## Input rows

# # #

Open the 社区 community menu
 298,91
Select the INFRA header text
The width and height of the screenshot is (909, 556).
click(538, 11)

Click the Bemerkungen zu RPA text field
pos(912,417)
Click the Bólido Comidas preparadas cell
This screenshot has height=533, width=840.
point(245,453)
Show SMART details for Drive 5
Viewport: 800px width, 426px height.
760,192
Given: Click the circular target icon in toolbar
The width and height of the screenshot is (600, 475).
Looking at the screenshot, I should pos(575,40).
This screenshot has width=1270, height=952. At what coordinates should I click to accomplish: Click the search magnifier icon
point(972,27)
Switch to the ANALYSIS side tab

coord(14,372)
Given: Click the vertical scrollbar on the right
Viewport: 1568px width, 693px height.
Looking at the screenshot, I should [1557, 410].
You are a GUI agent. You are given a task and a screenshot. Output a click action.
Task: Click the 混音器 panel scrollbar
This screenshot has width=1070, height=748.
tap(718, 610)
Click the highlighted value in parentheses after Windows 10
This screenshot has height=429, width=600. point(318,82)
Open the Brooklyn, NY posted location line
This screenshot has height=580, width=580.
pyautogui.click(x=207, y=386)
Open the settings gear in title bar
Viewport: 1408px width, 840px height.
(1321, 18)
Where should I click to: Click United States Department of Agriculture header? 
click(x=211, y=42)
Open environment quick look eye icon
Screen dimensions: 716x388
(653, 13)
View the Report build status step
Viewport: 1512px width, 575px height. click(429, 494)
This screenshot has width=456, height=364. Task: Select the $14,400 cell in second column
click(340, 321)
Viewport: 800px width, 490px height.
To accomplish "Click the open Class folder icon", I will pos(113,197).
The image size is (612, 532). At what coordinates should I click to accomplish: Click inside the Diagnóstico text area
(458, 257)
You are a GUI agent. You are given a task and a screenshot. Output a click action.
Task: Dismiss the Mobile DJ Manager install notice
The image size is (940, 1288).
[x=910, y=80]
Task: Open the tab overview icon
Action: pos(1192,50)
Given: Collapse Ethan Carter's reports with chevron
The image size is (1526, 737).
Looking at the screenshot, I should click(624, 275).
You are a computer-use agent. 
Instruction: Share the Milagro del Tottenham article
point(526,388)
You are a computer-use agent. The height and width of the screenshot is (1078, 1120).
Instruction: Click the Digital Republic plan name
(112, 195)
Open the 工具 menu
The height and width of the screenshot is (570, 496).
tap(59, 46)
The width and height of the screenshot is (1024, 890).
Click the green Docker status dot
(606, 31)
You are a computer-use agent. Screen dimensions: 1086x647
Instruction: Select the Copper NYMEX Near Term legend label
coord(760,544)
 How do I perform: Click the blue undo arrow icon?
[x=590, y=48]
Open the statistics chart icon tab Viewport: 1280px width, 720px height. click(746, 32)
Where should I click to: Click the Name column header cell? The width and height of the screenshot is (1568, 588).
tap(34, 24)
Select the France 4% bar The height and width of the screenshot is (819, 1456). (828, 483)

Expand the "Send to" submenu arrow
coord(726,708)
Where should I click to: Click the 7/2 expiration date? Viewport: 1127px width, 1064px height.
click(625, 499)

# # #

Copy every line of the material above exactly as it appears.

Open the 社区 community menu
 298,91
Select the INFRA header text
The width and height of the screenshot is (909, 556).
click(538, 11)

Click the Bemerkungen zu RPA text field
pos(912,417)
Click the Bólido Comidas preparadas cell
This screenshot has height=533, width=840.
point(245,453)
Show SMART details for Drive 5
Viewport: 800px width, 426px height.
760,192
Given: Click the circular target icon in toolbar
The width and height of the screenshot is (600, 475).
Looking at the screenshot, I should pos(575,40).
This screenshot has width=1270, height=952. At what coordinates should I click to accomplish: Click the search magnifier icon
point(972,27)
Switch to the ANALYSIS side tab

coord(14,372)
Given: Click the vertical scrollbar on the right
Viewport: 1568px width, 693px height.
Looking at the screenshot, I should [1557, 410].
You are a GUI agent. You are given a task and a screenshot. Output a click action.
Task: Click the 混音器 panel scrollbar
This screenshot has width=1070, height=748.
tap(718, 610)
Click the highlighted value in parentheses after Windows 10
This screenshot has height=429, width=600. point(318,82)
Open the Brooklyn, NY posted location line
This screenshot has height=580, width=580.
pyautogui.click(x=207, y=386)
Open the settings gear in title bar
Viewport: 1408px width, 840px height.
(1321, 18)
Where should I click to: Click United States Department of Agriculture header? 
click(x=211, y=42)
Open environment quick look eye icon
Screen dimensions: 716x388
(653, 13)
View the Report build status step
Viewport: 1512px width, 575px height. click(429, 494)
This screenshot has width=456, height=364. Task: Select the $14,400 cell in second column
click(340, 321)
Viewport: 800px width, 490px height.
To accomplish "Click the open Class folder icon", I will pos(113,197).
The image size is (612, 532). At what coordinates should I click to accomplish: Click inside the Diagnóstico text area
(458, 257)
You are a GUI agent. You are given a task and a screenshot. Output a click action.
Task: Dismiss the Mobile DJ Manager install notice
The image size is (940, 1288).
[x=910, y=80]
Task: Open the tab overview icon
Action: pos(1192,50)
Given: Collapse Ethan Carter's reports with chevron
The image size is (1526, 737).
Looking at the screenshot, I should click(624, 275).
You are a computer-use agent. 
Instruction: Share the Milagro del Tottenham article
point(526,388)
You are a computer-use agent. The height and width of the screenshot is (1078, 1120).
Instruction: Click the Digital Republic plan name
(112, 195)
Open the 工具 menu
The height and width of the screenshot is (570, 496).
tap(59, 46)
The width and height of the screenshot is (1024, 890).
Click the green Docker status dot
(606, 31)
You are a computer-use agent. Screen dimensions: 1086x647
Instruction: Select the Copper NYMEX Near Term legend label
coord(760,544)
 How do I perform: Click the blue undo arrow icon?
[x=590, y=48]
Open the statistics chart icon tab Viewport: 1280px width, 720px height. click(746, 32)
Where should I click to: Click the Name column header cell? The width and height of the screenshot is (1568, 588).
tap(34, 24)
Select the France 4% bar The height and width of the screenshot is (819, 1456). (828, 483)

Expand the "Send to" submenu arrow
coord(726,708)
Where should I click to: Click the 7/2 expiration date? Viewport: 1127px width, 1064px height.
click(625, 499)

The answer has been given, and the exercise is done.